=== Section Start ===

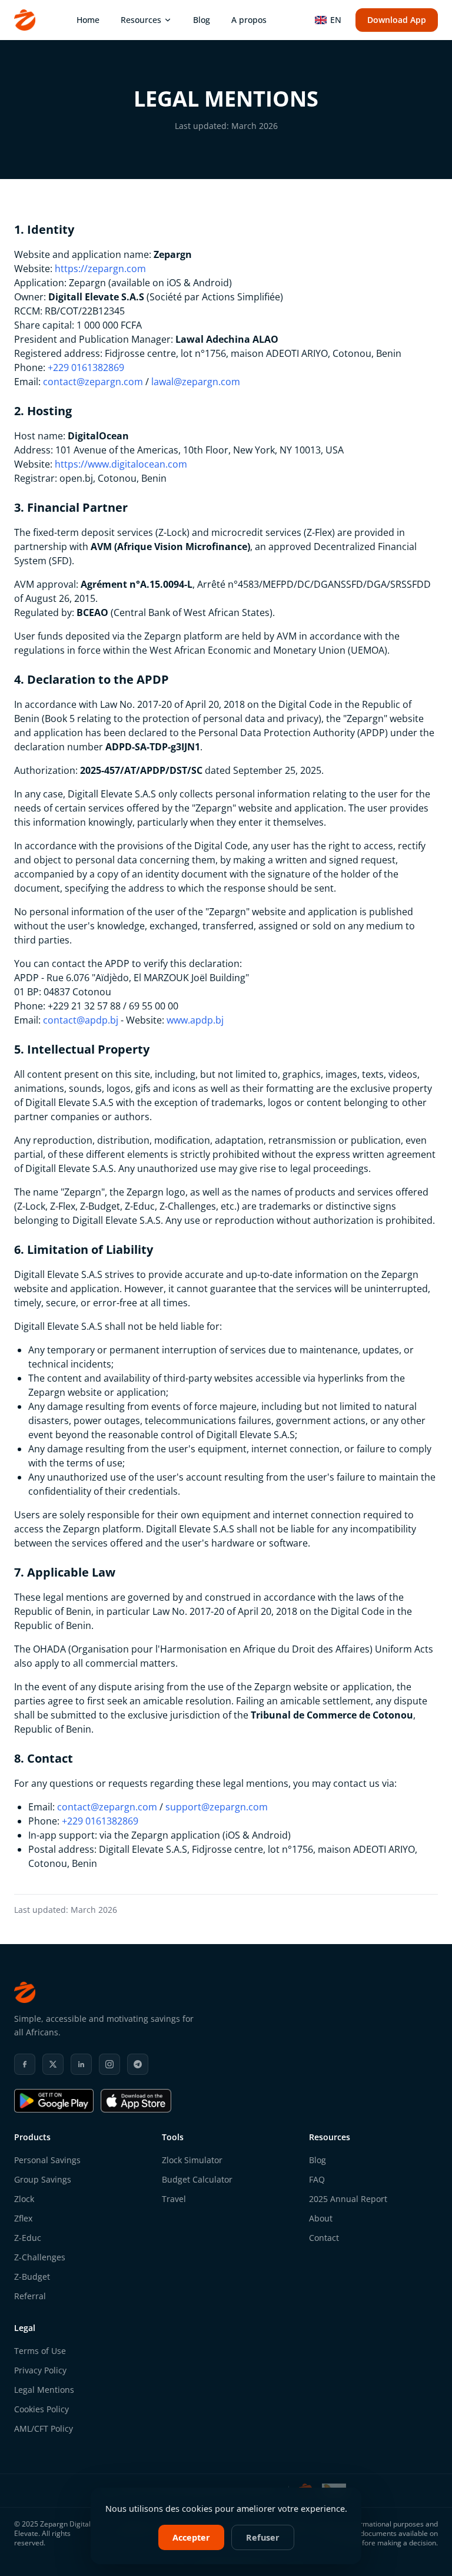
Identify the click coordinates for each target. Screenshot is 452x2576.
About (321, 2218)
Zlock (24, 2198)
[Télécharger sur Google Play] (54, 2101)
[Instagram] (109, 2064)
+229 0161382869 (86, 367)
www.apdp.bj (195, 1020)
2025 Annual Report (348, 2198)
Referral (30, 2296)
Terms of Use (40, 2350)
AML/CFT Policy (43, 2428)
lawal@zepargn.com (195, 381)
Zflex (23, 2218)
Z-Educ (27, 2237)
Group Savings (42, 2179)
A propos (249, 19)
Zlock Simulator (192, 2160)
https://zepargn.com (100, 268)
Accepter (191, 2537)
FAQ (317, 2179)
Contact (324, 2237)
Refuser (263, 2537)
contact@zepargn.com (93, 381)
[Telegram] (137, 2064)
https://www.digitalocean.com (121, 464)
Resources (141, 19)
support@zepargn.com (216, 1806)
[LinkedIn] (81, 2064)
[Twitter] (53, 2064)
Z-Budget (32, 2276)
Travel (174, 2198)
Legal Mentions (44, 2389)
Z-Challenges (39, 2257)
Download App (396, 19)
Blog (201, 19)
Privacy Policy (40, 2370)
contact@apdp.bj (80, 1020)
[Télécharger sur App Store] (136, 2101)
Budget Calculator (197, 2179)
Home (88, 19)
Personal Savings (47, 2160)
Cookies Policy (41, 2409)
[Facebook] (24, 2064)
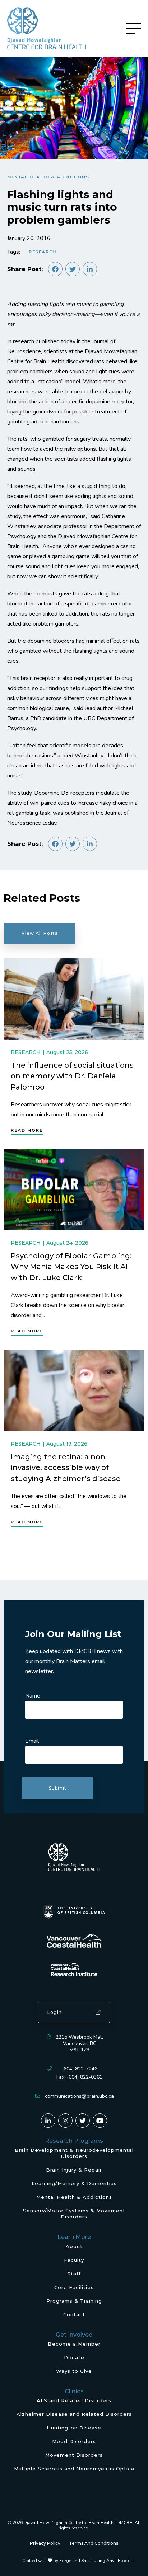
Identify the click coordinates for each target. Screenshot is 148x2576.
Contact (74, 2314)
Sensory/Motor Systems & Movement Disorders (74, 2214)
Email (32, 1741)
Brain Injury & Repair (74, 2170)
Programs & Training (74, 2301)
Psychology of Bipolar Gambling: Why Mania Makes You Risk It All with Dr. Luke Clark (71, 1266)
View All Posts (39, 933)
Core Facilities (74, 2287)
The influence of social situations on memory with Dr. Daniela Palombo (72, 1075)
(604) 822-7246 (79, 2068)
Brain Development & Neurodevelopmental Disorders (74, 2153)
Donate (74, 2357)
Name (32, 1696)
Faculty (74, 2260)
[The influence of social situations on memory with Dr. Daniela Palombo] (74, 999)
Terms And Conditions (93, 2543)
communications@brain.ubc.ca (79, 2096)
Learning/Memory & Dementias (74, 2183)
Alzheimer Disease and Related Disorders (74, 2414)
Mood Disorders (74, 2441)
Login (54, 2012)
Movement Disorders (74, 2455)
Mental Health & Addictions (48, 177)
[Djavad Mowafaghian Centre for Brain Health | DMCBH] (46, 28)
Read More (27, 1130)
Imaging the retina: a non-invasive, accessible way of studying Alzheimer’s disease (66, 1467)
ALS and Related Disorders (74, 2400)
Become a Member (74, 2344)
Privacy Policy (45, 2543)
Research (42, 252)
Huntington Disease (74, 2428)
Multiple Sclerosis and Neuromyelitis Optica (74, 2468)
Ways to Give (74, 2371)
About (74, 2246)
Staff (74, 2273)
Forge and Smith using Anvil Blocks (95, 2560)
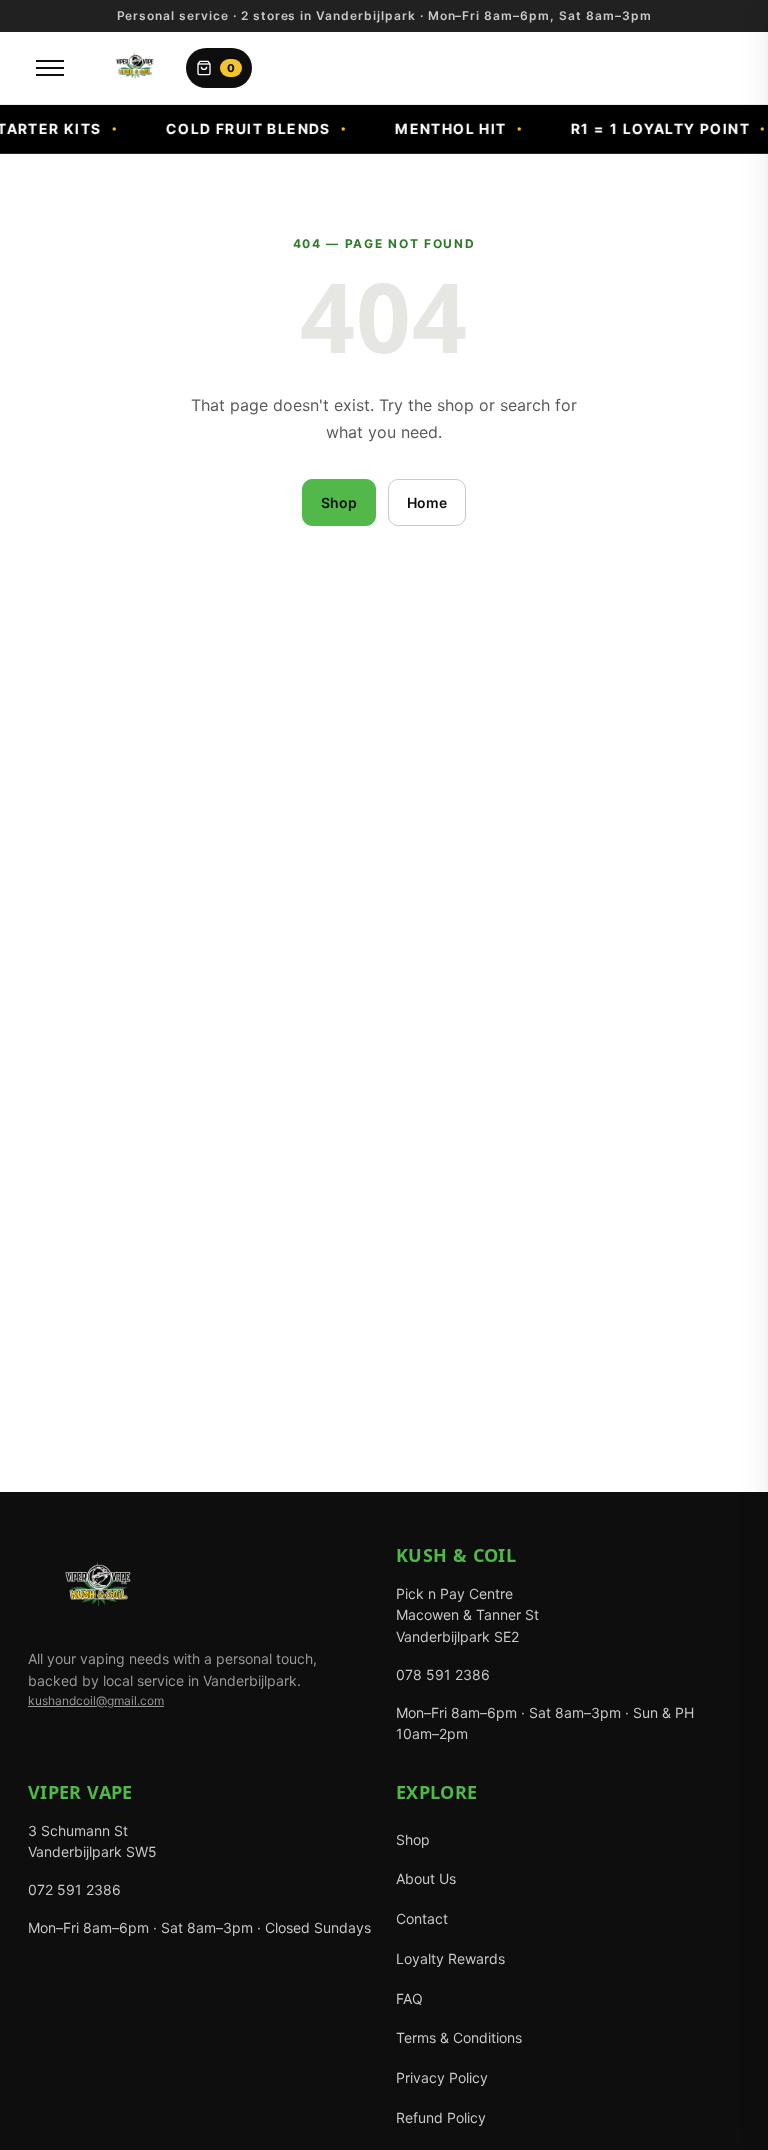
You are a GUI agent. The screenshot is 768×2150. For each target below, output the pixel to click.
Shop (339, 502)
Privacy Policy (442, 2077)
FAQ (409, 1998)
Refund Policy (441, 2117)
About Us (426, 1878)
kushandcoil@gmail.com (96, 1700)
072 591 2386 (74, 1889)
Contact (422, 1918)
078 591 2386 (443, 1674)
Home (427, 502)
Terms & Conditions (459, 2037)
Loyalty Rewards (450, 1958)
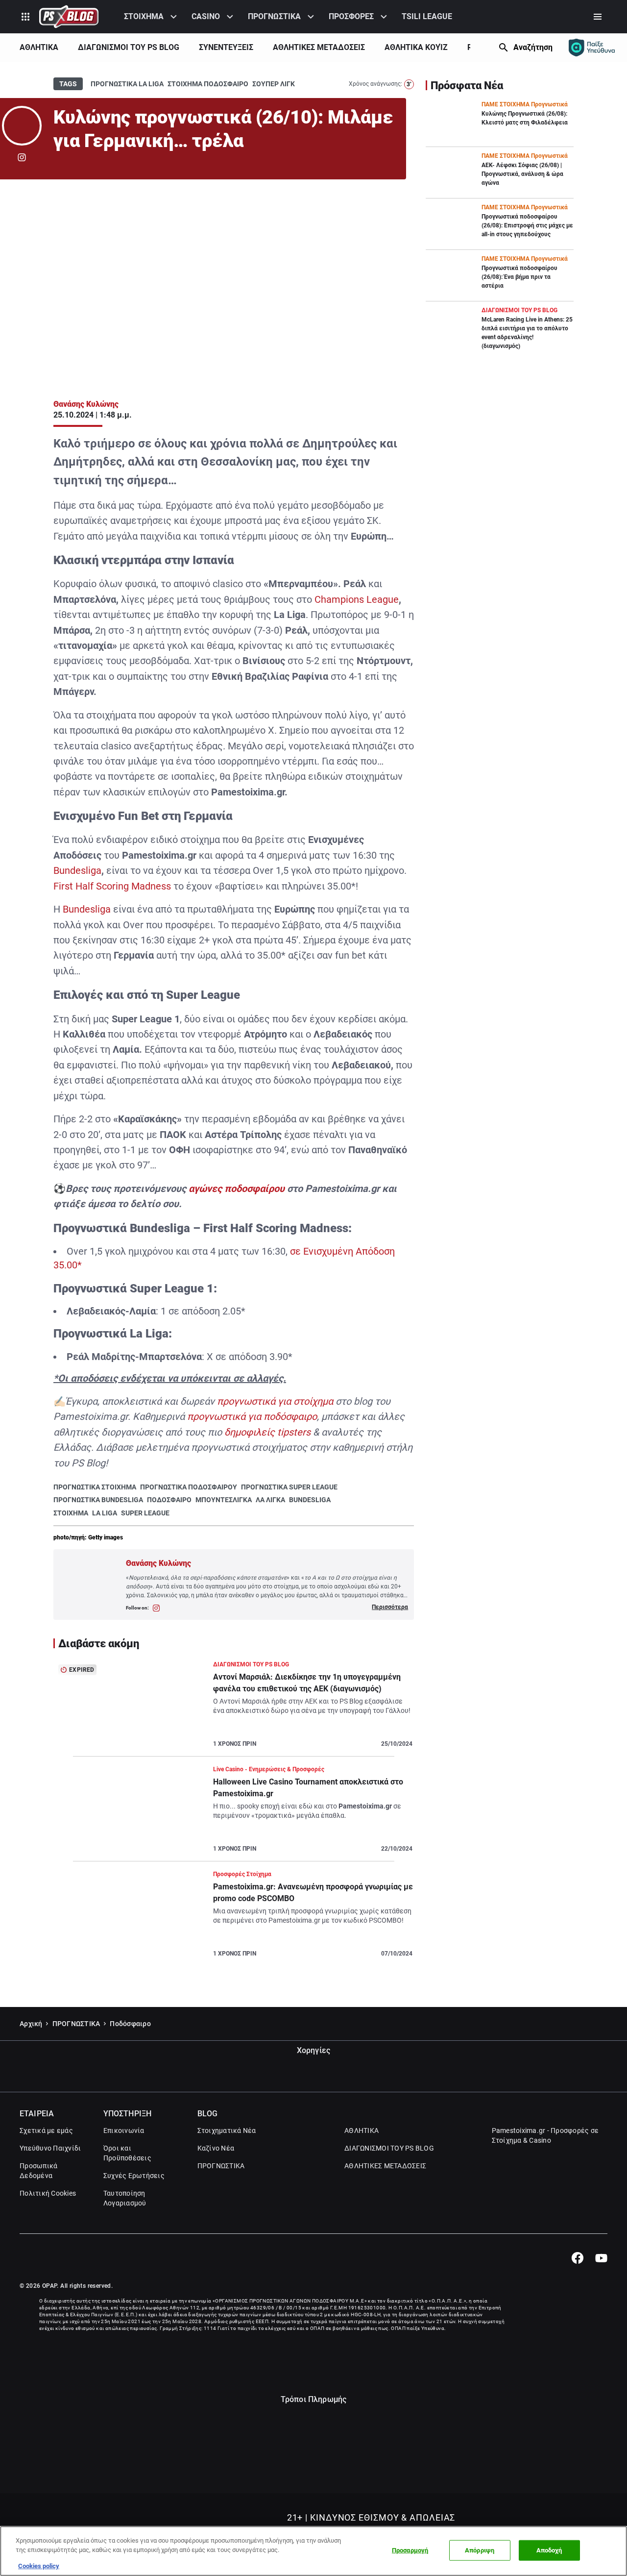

=== Section End ===

• **DESCRIPTION OF THE TASK**
Where an entry includes a picture, drop it, and print the rest of the material word for word.

• **RESPONSE TO THE TASK**
Identify the click coordinates for each target. Screenshot is 452x2576.
About (321, 2218)
Zlock (24, 2198)
[Télécharger sur Google Play] (54, 2101)
[Instagram] (109, 2064)
+229 0161382869 (86, 367)
www.apdp.bj (195, 1020)
2025 Annual Report (348, 2198)
Referral (30, 2296)
Terms of Use (40, 2350)
AML/CFT Policy (43, 2428)
lawal@zepargn.com (195, 381)
Zflex (23, 2218)
Z-Educ (27, 2237)
Group Savings (42, 2179)
A propos (249, 19)
Zlock Simulator (192, 2160)
https://zepargn.com (100, 268)
Accepter (191, 2537)
FAQ (317, 2179)
Contact (324, 2237)
Refuser (263, 2537)
contact@zepargn.com (93, 381)
[Telegram] (137, 2064)
https://www.digitalocean.com (121, 464)
Resources (141, 19)
support@zepargn.com (216, 1806)
[LinkedIn] (81, 2064)
[Twitter] (53, 2064)
Z-Budget (32, 2276)
Travel (174, 2198)
Legal Mentions (44, 2389)
Z-Challenges (39, 2257)
Download App (396, 19)
Blog (201, 19)
Privacy Policy (40, 2370)
contact@apdp.bj (80, 1020)
[Télécharger sur App Store] (136, 2101)
Budget Calculator (197, 2179)
Home (88, 19)
Personal Savings (47, 2160)
Cookies Policy (41, 2409)
[Facebook] (24, 2064)
Identify the click coordinates for each target. Screenshot is 148x2576.
Contact (74, 2314)
Sensory/Motor Systems & Movement Disorders (74, 2214)
Email (32, 1741)
Brain Injury & Repair (74, 2170)
Programs & Training (74, 2301)
Psychology of Bipolar Gambling: Why Mania Makes You Risk It All with Dr. Luke Clark (71, 1266)
View All Posts (39, 933)
Core Facilities (74, 2287)
The influence of social situations on memory with Dr. Daniela Palombo (72, 1075)
(604) 822-7246 (79, 2068)
Brain Development & Neurodevelopmental Disorders (74, 2153)
Donate (74, 2357)
Name (32, 1696)
Faculty (74, 2260)
[The influence of social situations on memory with Dr. Daniela Palombo] (74, 999)
Terms And Conditions (93, 2543)
communications@brain.ubc.ca (79, 2096)
Learning/Memory & Dementias (74, 2183)
Alzheimer Disease and Related Disorders (74, 2414)
Mood Disorders (74, 2441)
Login (54, 2012)
Movement Disorders (74, 2455)
Mental Health & Addictions (48, 177)
[Djavad Mowafaghian Centre for Brain Health | DMCBH] (46, 28)
Read More (27, 1130)
Imaging the retina: a non-invasive, accessible way of studying Alzheimer’s disease (66, 1467)
ALS and Related Disorders (74, 2400)
Become a Member (74, 2344)
Privacy Policy (45, 2543)
Research (42, 252)
Huntington Disease (74, 2428)
Multiple Sclerosis and Neuromyelitis Optica (74, 2468)
Ways to Give (74, 2371)
About (74, 2246)
Staff (74, 2273)
Forge and Smith using Anvil Blocks (95, 2560)
You are a GUI agent. The screenshot is 768×2150. For each target below, output the pixel to click.
Shop (339, 502)
Privacy Policy (442, 2077)
FAQ (409, 1998)
Refund Policy (441, 2117)
About Us (426, 1878)
kushandcoil@gmail.com (96, 1700)
072 591 2386 (74, 1889)
Contact (422, 1918)
078 591 2386 (443, 1674)
Home (427, 502)
Terms & Conditions (459, 2037)
Loyalty Rewards (450, 1958)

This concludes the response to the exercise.